Problem. Nothing should be left out. Transcribe the entries exactly as written.

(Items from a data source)

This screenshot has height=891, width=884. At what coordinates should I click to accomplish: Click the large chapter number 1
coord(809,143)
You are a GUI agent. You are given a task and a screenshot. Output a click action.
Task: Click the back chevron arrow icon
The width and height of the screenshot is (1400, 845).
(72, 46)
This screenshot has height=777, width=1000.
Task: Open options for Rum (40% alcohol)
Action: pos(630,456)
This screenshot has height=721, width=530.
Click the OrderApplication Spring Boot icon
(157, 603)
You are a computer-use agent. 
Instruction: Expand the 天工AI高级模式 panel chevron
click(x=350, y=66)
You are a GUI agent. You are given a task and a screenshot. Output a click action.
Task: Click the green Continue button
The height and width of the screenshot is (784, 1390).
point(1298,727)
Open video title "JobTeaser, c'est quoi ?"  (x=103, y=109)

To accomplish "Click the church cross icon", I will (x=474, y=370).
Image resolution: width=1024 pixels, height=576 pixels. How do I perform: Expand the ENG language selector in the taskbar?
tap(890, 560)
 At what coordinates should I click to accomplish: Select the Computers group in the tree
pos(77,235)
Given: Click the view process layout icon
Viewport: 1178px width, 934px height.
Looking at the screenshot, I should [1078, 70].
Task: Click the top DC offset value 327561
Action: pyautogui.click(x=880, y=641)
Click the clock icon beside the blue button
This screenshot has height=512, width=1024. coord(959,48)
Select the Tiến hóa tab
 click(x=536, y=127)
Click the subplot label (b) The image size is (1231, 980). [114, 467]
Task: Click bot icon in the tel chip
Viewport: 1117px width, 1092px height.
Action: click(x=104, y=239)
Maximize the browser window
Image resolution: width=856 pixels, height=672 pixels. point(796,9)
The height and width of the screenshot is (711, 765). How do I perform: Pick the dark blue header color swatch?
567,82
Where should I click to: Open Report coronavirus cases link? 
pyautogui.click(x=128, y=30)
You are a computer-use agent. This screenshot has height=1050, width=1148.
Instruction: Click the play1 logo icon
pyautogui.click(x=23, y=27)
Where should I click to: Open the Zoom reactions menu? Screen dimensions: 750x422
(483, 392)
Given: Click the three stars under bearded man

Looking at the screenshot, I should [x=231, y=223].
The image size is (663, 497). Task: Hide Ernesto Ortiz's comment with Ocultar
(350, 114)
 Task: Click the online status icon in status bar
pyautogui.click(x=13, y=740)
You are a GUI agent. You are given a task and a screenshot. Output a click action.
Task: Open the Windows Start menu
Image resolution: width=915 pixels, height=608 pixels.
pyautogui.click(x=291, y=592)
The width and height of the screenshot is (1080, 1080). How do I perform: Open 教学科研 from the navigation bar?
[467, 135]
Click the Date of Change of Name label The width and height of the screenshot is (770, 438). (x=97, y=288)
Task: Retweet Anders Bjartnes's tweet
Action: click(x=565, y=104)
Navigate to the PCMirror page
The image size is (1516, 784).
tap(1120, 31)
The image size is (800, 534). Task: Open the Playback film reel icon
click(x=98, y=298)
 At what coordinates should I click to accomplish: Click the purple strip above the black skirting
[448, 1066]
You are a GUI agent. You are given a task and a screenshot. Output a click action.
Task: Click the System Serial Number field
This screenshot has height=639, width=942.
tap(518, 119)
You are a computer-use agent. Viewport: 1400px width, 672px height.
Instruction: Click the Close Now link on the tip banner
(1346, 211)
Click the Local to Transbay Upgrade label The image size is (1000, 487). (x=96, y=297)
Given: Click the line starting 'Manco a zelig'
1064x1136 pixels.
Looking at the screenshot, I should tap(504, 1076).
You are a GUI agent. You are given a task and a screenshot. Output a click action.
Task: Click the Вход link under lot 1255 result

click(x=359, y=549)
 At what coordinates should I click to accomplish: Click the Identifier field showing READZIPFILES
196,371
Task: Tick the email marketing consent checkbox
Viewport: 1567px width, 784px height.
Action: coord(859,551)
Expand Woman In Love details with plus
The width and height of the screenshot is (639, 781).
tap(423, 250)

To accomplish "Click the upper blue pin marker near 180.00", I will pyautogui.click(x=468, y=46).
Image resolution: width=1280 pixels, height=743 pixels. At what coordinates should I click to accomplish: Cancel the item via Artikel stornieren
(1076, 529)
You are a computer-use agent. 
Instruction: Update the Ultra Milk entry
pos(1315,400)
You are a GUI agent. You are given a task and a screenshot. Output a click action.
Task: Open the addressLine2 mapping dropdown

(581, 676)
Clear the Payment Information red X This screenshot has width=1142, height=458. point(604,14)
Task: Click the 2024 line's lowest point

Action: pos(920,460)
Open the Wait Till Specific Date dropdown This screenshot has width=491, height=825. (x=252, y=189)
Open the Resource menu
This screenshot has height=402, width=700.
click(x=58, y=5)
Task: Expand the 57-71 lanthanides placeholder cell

Solution below.
This screenshot has height=891, width=884. At what coordinates should I click to accomplish: Click the large chapter number 1
coord(809,143)
You are a GUI agent. You are given a task and a screenshot. Output a click action.
Task: Click the back chevron arrow icon
The width and height of the screenshot is (1400, 845).
(72, 46)
This screenshot has height=777, width=1000.
Task: Open options for Rum (40% alcohol)
Action: pos(630,456)
This screenshot has height=721, width=530.
Click the OrderApplication Spring Boot icon
(157, 603)
You are a computer-use agent. 
Instruction: Expand the 天工AI高级模式 panel chevron
click(x=350, y=66)
You are a GUI agent. You are given a task and a screenshot. Output a click action.
Task: Click the green Continue button
The height and width of the screenshot is (784, 1390).
point(1298,727)
Open video title "JobTeaser, c'est quoi ?"  (x=103, y=109)

To accomplish "Click the church cross icon", I will (x=474, y=370).
Image resolution: width=1024 pixels, height=576 pixels. How do I perform: Expand the ENG language selector in the taskbar?
tap(890, 560)
 At what coordinates should I click to accomplish: Select the Computers group in the tree
pos(77,235)
Given: Click the view process layout icon
Viewport: 1178px width, 934px height.
Looking at the screenshot, I should [1078, 70].
Task: Click the top DC offset value 327561
Action: pyautogui.click(x=880, y=641)
Click the clock icon beside the blue button
This screenshot has height=512, width=1024. coord(959,48)
Select the Tiến hóa tab
 click(x=536, y=127)
Click the subplot label (b) The image size is (1231, 980). [114, 467]
Task: Click bot icon in the tel chip
Viewport: 1117px width, 1092px height.
Action: click(x=104, y=239)
Maximize the browser window
Image resolution: width=856 pixels, height=672 pixels. point(796,9)
The height and width of the screenshot is (711, 765). How do I perform: Pick the dark blue header color swatch?
567,82
Where should I click to: Open Report coronavirus cases link? 
pyautogui.click(x=128, y=30)
You are a computer-use agent. This screenshot has height=1050, width=1148.
Instruction: Click the play1 logo icon
pyautogui.click(x=23, y=27)
Where should I click to: Open the Zoom reactions menu? Screen dimensions: 750x422
(483, 392)
Given: Click the three stars under bearded man

Looking at the screenshot, I should [x=231, y=223].
The image size is (663, 497). Task: Hide Ernesto Ortiz's comment with Ocultar
(350, 114)
 Task: Click the online status icon in status bar
pyautogui.click(x=13, y=740)
You are a GUI agent. You are given a task and a screenshot. Output a click action.
Task: Open the Windows Start menu
Image resolution: width=915 pixels, height=608 pixels.
pyautogui.click(x=291, y=592)
The width and height of the screenshot is (1080, 1080). How do I perform: Open 教学科研 from the navigation bar?
[467, 135]
Click the Date of Change of Name label The width and height of the screenshot is (770, 438). (x=97, y=288)
Task: Retweet Anders Bjartnes's tweet
Action: click(x=565, y=104)
Navigate to the PCMirror page
The image size is (1516, 784).
tap(1120, 31)
The image size is (800, 534). Task: Open the Playback film reel icon
click(x=98, y=298)
 At what coordinates should I click to accomplish: Click the purple strip above the black skirting
[448, 1066]
You are a GUI agent. You are given a task and a screenshot. Output a click action.
Task: Click the System Serial Number field
This screenshot has height=639, width=942.
tap(518, 119)
You are a computer-use agent. Viewport: 1400px width, 672px height.
Instruction: Click the Close Now link on the tip banner
(1346, 211)
Click the Local to Transbay Upgrade label The image size is (1000, 487). (x=96, y=297)
Given: Click the line starting 'Manco a zelig'
1064x1136 pixels.
Looking at the screenshot, I should tap(504, 1076).
You are a GUI agent. You are given a task and a screenshot. Output a click action.
Task: Click the Вход link under lot 1255 result

click(x=359, y=549)
 At what coordinates should I click to accomplish: Click the Identifier field showing READZIPFILES
196,371
Task: Tick the email marketing consent checkbox
Viewport: 1567px width, 784px height.
Action: coord(859,551)
Expand Woman In Love details with plus
The width and height of the screenshot is (639, 781).
tap(423, 250)

To accomplish "Click the upper blue pin marker near 180.00", I will pyautogui.click(x=468, y=46).
Image resolution: width=1280 pixels, height=743 pixels. At what coordinates should I click to accomplish: Cancel the item via Artikel stornieren
(1076, 529)
You are a computer-use agent. 
Instruction: Update the Ultra Milk entry
pos(1315,400)
You are a GUI agent. You are given a task and a screenshot. Output a click action.
Task: Open the addressLine2 mapping dropdown

(581, 676)
Clear the Payment Information red X This screenshot has width=1142, height=458. point(604,14)
Task: Click the 2024 line's lowest point

Action: pos(920,460)
Open the Wait Till Specific Date dropdown This screenshot has width=491, height=825. (x=252, y=189)
Open the Resource menu
This screenshot has height=402, width=700.
click(x=58, y=5)
Task: Expand the 57-71 lanthanides placeholder cell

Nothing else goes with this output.